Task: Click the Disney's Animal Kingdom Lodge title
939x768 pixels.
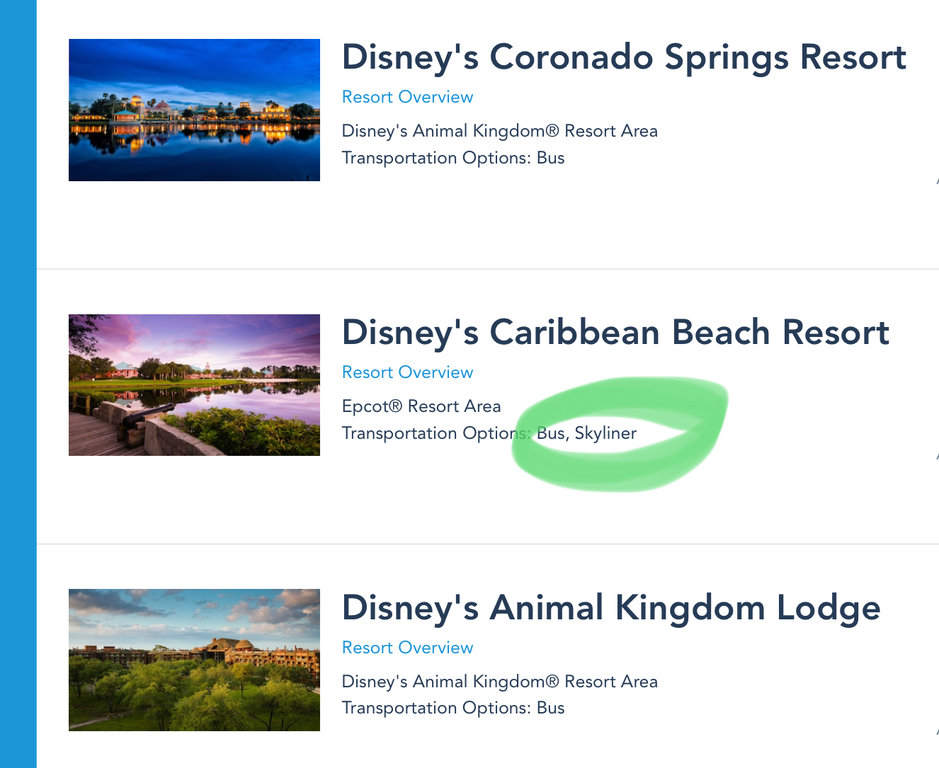Action: [611, 607]
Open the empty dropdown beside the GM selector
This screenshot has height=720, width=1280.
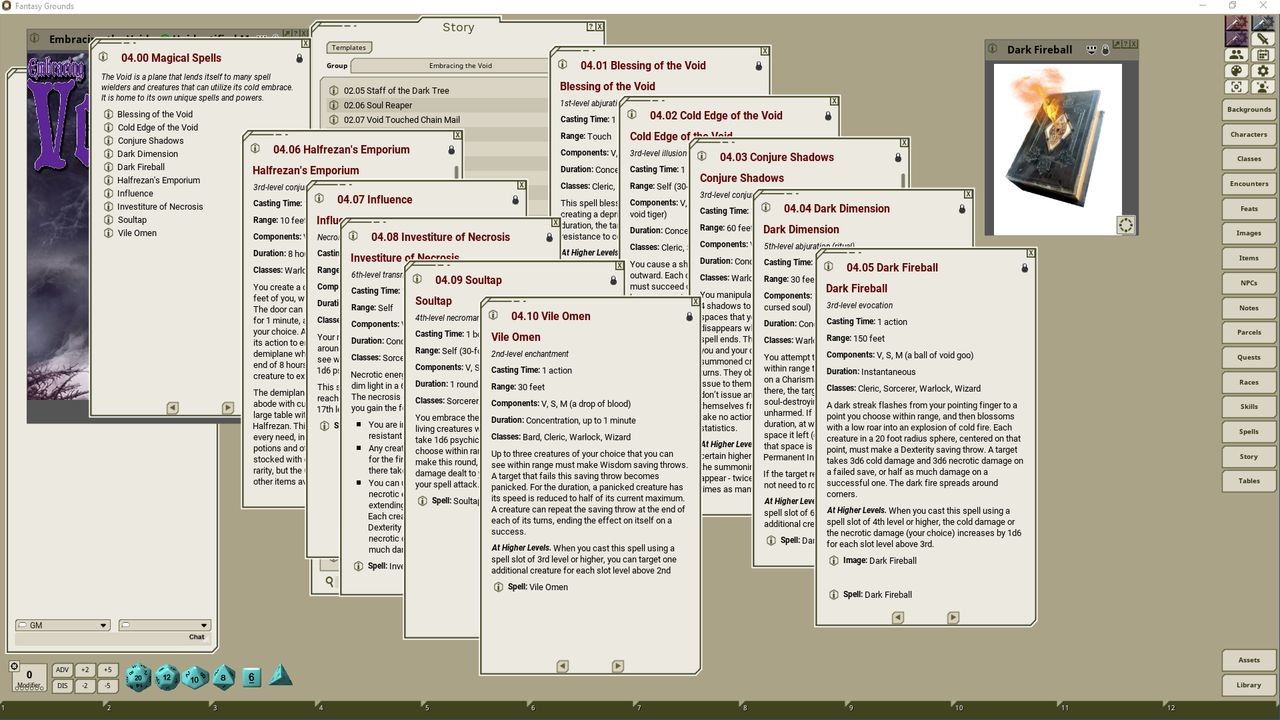pyautogui.click(x=163, y=624)
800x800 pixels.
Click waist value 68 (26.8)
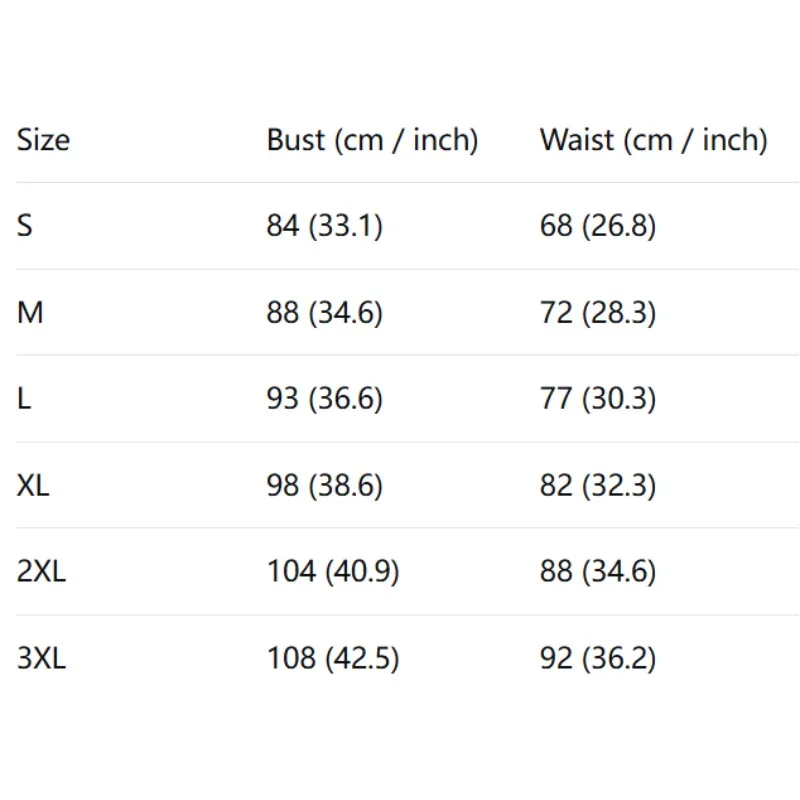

* ACTIVITY *
For this exercise, output only the lines from the one bearing "Open the empty" to the end of the material above, exactly as written, with pictures left out.

* RESULT OF THE EXERCISE *
Open the empty dropdown beside the GM selector
This screenshot has height=720, width=1280.
pyautogui.click(x=163, y=624)
800x800 pixels.
Click waist value 68 (26.8)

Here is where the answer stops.